---------- Selected extract ----------
In stark contrast, Colin essentially explained that the character of political relations between countries and their respective “strategic cultures” drive their armament programs and correspondingly the possibilities of arms control, and that those political relations and cultures typically reflect centuries of historical experience and contemporary issues. They ultimately govern countries’ armaments incentives and goals and set the boundaries for arms control: “The political antagonism that generates the objective need for alleviation via arms control—always assuming, again fallaciously, that arms control could control—is the very reason why arms control must fail….”[11] The fundamental resolution of hostile political relations could lead naturally to significant relaxation of military requirements and arms control, but the reverse is not true. And, of course, if previously hostile relations have become truly cordial, arms control agreements lose much of their significance.
---------- Raw records ----------
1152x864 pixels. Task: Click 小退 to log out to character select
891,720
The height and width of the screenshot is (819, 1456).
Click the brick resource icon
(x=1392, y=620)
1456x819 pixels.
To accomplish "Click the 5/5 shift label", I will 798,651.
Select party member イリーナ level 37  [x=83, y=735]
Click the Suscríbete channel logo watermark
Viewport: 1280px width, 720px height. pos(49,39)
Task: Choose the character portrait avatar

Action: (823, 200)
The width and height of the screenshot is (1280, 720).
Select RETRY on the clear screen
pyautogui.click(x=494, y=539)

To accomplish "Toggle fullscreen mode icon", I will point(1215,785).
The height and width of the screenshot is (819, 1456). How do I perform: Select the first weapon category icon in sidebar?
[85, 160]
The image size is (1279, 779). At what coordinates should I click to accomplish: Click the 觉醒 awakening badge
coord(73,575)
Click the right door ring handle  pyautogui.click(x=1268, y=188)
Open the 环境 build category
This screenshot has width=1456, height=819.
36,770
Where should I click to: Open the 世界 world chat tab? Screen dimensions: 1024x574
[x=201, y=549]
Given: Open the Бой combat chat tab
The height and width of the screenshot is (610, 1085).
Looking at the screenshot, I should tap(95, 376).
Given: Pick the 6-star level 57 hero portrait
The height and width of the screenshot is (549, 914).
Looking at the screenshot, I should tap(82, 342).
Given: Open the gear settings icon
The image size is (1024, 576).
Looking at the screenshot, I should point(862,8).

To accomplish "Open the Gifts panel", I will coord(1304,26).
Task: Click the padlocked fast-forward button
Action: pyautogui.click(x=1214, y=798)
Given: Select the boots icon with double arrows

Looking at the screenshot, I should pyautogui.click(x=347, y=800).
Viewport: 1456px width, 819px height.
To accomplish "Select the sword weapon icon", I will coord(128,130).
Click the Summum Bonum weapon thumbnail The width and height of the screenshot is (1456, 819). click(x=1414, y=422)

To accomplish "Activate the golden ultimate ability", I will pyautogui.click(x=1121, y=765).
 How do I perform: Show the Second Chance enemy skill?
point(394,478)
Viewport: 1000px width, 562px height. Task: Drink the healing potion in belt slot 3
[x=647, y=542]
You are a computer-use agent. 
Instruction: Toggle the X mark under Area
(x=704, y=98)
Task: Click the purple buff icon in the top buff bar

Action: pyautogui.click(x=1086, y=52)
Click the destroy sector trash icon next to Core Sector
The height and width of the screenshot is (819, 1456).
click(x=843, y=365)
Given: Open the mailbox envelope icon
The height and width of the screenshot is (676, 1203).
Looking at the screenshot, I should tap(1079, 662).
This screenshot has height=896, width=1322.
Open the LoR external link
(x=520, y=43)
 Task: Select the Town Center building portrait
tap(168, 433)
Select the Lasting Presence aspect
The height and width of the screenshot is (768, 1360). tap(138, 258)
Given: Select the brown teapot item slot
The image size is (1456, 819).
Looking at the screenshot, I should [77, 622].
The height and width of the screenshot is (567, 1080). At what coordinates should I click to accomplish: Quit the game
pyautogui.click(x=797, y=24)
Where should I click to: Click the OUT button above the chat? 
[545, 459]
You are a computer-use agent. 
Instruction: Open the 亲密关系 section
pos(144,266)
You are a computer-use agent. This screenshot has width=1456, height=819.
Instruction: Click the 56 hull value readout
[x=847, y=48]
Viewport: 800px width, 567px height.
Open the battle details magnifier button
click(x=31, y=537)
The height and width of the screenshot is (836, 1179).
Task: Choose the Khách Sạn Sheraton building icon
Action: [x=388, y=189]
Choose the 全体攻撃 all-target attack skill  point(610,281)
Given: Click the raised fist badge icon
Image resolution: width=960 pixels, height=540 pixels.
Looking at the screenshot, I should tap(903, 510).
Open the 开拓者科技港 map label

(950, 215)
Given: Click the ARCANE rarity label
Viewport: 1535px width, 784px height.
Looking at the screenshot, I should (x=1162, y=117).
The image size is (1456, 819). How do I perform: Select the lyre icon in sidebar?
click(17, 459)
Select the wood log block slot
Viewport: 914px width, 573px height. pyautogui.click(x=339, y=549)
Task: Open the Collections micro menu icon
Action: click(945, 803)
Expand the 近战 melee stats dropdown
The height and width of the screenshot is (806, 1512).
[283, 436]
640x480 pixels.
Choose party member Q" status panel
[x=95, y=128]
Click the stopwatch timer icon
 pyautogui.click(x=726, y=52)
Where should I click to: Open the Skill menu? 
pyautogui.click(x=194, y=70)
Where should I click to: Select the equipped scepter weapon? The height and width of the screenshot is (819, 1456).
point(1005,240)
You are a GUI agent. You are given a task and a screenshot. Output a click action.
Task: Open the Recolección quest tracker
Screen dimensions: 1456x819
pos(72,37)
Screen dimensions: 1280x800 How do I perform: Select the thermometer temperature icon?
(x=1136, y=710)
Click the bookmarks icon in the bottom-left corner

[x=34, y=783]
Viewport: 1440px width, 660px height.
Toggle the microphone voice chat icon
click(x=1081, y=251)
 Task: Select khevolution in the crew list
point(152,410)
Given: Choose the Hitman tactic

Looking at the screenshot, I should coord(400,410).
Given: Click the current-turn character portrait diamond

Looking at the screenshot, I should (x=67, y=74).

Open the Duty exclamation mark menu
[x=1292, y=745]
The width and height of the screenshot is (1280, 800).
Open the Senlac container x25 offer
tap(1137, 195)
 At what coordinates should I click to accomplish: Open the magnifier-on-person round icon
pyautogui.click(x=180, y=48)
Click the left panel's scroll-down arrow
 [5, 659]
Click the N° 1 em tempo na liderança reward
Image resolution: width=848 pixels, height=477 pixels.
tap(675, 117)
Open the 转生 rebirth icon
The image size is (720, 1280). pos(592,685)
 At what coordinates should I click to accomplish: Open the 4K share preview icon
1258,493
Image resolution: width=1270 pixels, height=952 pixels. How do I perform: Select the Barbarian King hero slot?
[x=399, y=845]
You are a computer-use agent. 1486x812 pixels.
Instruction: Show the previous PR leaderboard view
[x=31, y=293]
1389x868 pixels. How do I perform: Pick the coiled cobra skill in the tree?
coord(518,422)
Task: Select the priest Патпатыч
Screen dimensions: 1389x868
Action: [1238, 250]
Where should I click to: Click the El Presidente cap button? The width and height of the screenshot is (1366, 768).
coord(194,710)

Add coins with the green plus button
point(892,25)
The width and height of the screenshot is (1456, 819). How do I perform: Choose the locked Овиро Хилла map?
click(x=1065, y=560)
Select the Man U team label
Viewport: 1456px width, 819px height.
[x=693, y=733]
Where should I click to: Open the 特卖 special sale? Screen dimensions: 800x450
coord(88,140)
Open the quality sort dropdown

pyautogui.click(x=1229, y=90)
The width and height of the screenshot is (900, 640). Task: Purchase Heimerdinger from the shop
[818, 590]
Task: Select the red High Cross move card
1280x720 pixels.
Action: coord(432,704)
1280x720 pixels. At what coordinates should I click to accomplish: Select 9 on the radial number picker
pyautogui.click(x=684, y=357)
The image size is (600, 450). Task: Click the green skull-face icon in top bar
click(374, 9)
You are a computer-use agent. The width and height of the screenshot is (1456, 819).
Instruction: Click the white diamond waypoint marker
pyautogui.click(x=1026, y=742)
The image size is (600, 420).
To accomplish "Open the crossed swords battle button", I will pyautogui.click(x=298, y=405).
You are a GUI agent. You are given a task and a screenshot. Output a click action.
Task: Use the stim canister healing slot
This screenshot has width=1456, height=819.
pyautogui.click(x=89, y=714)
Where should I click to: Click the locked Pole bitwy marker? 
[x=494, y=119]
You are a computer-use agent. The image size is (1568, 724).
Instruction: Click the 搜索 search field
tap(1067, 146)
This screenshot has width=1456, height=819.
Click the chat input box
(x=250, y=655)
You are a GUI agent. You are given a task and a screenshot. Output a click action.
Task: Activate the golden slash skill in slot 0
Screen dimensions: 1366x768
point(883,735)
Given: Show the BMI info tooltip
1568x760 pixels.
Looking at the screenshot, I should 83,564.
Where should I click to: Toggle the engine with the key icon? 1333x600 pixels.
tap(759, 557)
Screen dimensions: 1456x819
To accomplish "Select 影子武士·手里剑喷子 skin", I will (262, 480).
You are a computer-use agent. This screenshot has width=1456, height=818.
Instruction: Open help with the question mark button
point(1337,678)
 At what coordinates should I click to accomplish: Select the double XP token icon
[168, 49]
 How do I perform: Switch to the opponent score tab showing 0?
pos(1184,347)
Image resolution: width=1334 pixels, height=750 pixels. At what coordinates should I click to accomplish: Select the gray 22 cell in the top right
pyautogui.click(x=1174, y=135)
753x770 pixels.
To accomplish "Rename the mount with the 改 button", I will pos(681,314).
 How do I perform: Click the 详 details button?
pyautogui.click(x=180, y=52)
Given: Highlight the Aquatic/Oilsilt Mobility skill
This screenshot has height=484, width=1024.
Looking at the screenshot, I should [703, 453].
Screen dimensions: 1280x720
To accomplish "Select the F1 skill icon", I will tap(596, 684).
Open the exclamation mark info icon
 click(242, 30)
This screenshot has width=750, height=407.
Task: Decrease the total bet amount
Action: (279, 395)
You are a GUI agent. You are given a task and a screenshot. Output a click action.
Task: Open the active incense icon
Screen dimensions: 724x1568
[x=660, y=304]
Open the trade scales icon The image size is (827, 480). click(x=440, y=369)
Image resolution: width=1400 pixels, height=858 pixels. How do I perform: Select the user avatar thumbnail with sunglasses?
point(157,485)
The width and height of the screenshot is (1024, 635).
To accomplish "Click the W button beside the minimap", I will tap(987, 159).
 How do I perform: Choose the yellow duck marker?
----------
● **Your tasks**:
A – In the arms control passage, what does Colin call the very reason arms control must fail?
B – According to the arms control passage, what do political relations and strategic cultures govern or set? List each item.
C – Pick up the arms control passage after its final sentence and carry the argument further.

● **Answers**:
A – The political antagonism that generates the objective need for alleviation via arms control.

B –
- Countries' armaments incentives
- Countries' armaments goals
- The boundaries for arms control

C –
Colin’s conclusion—that despite all the fanfare and attention, the arms control process is incapable of transformative effects amongst hostile states because it is limited by their hostility—again was wholly contrarian. However, given the Cold War history of actual arms control practice, his general conclusion became increasingly more mainstream. President Carter’s Defense Secretary, Harold Brown, recognized the same nexus: “The [US-Soviet] political relationship drove the success or failure of arms control much more than the other way around.”[12]
From this foundation, Colin concluded that arms control “is either impossible or unimportant.” He referred to this as the “arms control paradox” and, calling on historical evidence, demonstrated how it was reflected in “virtually all twentieth-century experience with arms control or its absence.”[13] Indeed, the U.S. strategic arms control aspiration to move Russian nuclear arms towards “stability” (as understood in the West) was largely frustrated, [14] until political relations improved dramatically with the collapse of the Soviet Union—which had little or nothing to do with the arms control process.[15] It has since, once again, been frustrated with the return of stridently hostile U.S.-Russian political relations.
On Deterrence
In 1960, Herman Kahn observed about U.S. deterrence, “In spite of our reliance on the idea that deterrence will work, we usually do not analyze carefully the basic concepts behind such a policy.”[16] Colin did just that and methodically identified the logical contradictions and lack of evidence behind accepted wisdom and fashionable thinking about U.S. nuclear policies. When he began publishing on strategic deterrence and nuclear policy in the early 1970s, he was highly critical of most U.S. government expressions and academic commentary on the subject. By the 1980s, however, U.S. policies on a bipartisan basis had come to reflect much of Colin’s earlier thought.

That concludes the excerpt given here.